Puzzled at the idea that anyone in Jerusalem would not know about what had happened, the disciples bewilderedly answered, “Are you the only one in Jerusalem who doesn’t know?” They might have thought this man to live under a rock!
They shared the events of the past few days as they perceived them. Reliving them was undoubtedly torture to their hearts. They mentioned Jesus ministering among the people as a prophet of God and how He stirred up the anger of the chief priests and rulers until they’d had enough and crucified Him as a criminal.
They continued to speak about their hopes that He would redeem Israel and lead them as their earthly king. But His death had shattered their hopes. Then, relating the empty tomb, they talked about the women’s vision and how none of the disciples were able to substantiate it. (Peter had seen Jesus, but the disciples hadn’t heard the news yet.)
The man responded, “Oh foolish ones, and slow of heart to believe all that the prophets have spoken!” He continued, “Wasn’t all of this necessary so that the Christ would suffer and enter into His glory?” Then, beginning with the first books of the Old Testament, the man explained to them how the Scriptures taught all these things.
The disciples hung on every word as if God Himself was speaking to them. Upon arriving at their destination, they begged the man to join them for dinner and continue his exposition.
Over dinner, God opened their eyes to recognize this strange man to be the risen Jesus. Doubt was destroyed. God’s Word burned in their hearts and their faith was strengthened.
Suddenly, Jesus vanished from their sight.
Reflecting on what had just happened, the disciples wondered retrospectively, “Did not our hearts burn within us while He talked to us on the road, while He opened to us the Scriptures?” It was all making sense now.
Overjoyed, they rose up and rushed back to Jerusalem to tell the other disciples.
The book of Psalms opens up with these words, “Blessed is the man who walks not in the counsel of the wicked, nor stands in the way of sinners, nor sits in the seat of scoffers; but his delight is in the law of the Lord, and on his law meditates day and night” (Ps. 1:1-2).
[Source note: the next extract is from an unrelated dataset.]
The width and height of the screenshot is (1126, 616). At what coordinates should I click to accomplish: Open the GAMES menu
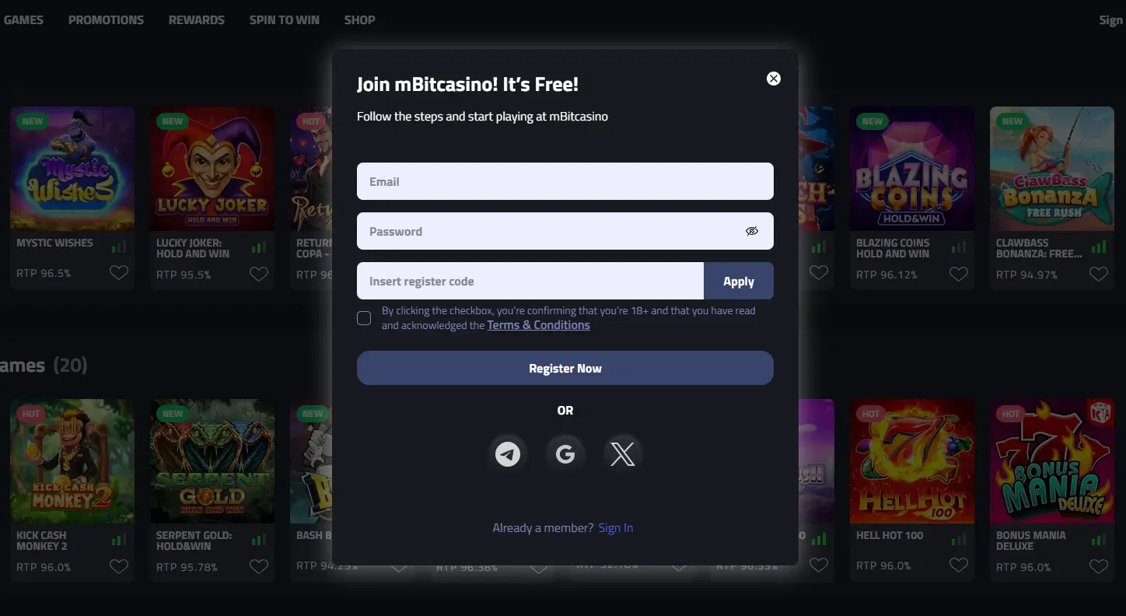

Those who love Jesus love God’s word. The two are used synonymously at times because all of Scripture is about God’s redeeming work in Jesus Christ. To have God’s Word is to have Jesus Christ.
On the evening of Resurrection Sunday, it was the Scriptures—being illuminated to the disciples—that burned in their hearts, producing hope in the Son of God. That same power exists in God’s eternal Word. Does it burn within your heart today?